Рядом с “монстрами” американской литературы Гертрудой Стайн и Эмили Дикинсон в составленной Фуркадом “dream-team” мы видим Сьюзен Хоу — его современницу, смешивающую жанры и полагающую, что “поэзия — это духовный акт любви” и что “в поэтическом тексте находят приют чужие голоса” (под тем и другим Фуркад мог бы подписаться). Упомянут и Уильям Карлос Уильямс, педиатр и поэт, — Фуркад, похоже, усвоил его принципы: обращаться к будничному, писать о таких вещах, которые вызовут непосредственный отклик; говорить о реальных событиях и людях таким языком, который будет понятен всякому, и внимательно прислушиваться к обыденной речи; избегать абстракций, говорить о конкретном; “локальное” предпочитать “глобальному”, ибо целостная картина жизни открывается лишь тем, кто досконально изучил какой-то небольшой ее фрагмент. Стоит отметить и то, что Хоу известна и своими экспериментами в области графики, а последняя прижизненная книга Уильямса “Образы Брейгеля” тоже балансирует между живописью и поэзией. Что касается музыки…

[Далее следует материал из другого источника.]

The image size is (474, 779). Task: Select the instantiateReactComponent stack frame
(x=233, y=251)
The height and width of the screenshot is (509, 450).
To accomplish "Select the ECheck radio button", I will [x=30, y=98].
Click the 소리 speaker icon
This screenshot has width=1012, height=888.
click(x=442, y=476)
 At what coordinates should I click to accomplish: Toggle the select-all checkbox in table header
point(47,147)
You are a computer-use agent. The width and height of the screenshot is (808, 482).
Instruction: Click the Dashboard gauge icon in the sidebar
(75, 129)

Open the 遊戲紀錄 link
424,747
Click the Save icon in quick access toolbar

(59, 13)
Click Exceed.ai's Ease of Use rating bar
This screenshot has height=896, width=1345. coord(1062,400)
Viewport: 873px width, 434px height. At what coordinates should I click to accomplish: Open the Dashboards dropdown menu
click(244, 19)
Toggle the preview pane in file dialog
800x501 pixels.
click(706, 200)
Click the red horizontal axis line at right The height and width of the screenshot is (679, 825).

В “Америке” Фуркада мы найдем и рок, и джаз, и классику. Рядом с Монком, Колтрейном и Билли Холидей появятся и Эдгар Варез, американский дирижер и композитор, француз по происхождению, один из пионеров конкретной музыки, и родившийся в Румынии главный дирижер Берлинской филармонии, а затем — руководитель Мюнхенского филармонического оркестра Серджиу Челибадаке, “кудесник звука”, “Паганини с дирижерской палочкой” — так о нем отзывалась критика. Пожалуй, важней всего для понимания “Америки” мысль Челибадаке о том, что, подобно фотографии, пытающейся остановить, и тем самым — убить мгновение, любая запись искажает музыку, движение в ней времени, которое можно уловить только во время концерта — каждый раз звучащего по-новому, в новом пространстве, в ином темпе. Так же и с монотипией, которая, не допуская дублей, провозглашает бросающуюся в глаза множественность, отличающуюся от простого воспроизведения того же самого… Нечто живое, невидимое, неосязаемое, но слышимое связывает балерин Дега и танцующих с Фредом Астером американских “сирен”, женщину, совершающую туалет в его “Ванной”, с Джорджией О’Кифф, позирующей Стиглицу, “харлеи” американской армии с “Красной тачкой” Уильямса, мольбу Билли Холидей о пылкой любви — с блюзами Монка и готовностью Сьюзен Хоу пригреть сердце-приемыша… Нечто неуловимое, что позволяет Доминику Фуркаду соединить в тексте живопись и фотографию, музыку и танец, спорт и искусство, прозу и поэзию, Америку и Францию.
Ольга Северская
Доминик Фуркад
АМЕРИКА
Вы расспрашиваете меня об Америке, Жан-Мишель, нужно было бы спросить об этом Дега — Дега, хлопковое поле
и коленкор,
хлопковая песня, но это значит — в ответ рассказать о себе, рассказать все,
а прежде чем перейти к монотипии, о которой вы меня просите, нужно кое-что сделать: прежде всего, упасть на месте действия замертво или, что то же самое, лежать в вырытой языком могиле и притворяться живым.
а еще побороть
отвращение связанное
с возведением во главу стихотворения
смехотворного “сверху вниз”
или припасть к его стопам (чтобы совсем опуститься? спускаясь все ниже и ниже? нет, пока не выходит, но кажется, это возможно — возвысить белый листок до рисунка)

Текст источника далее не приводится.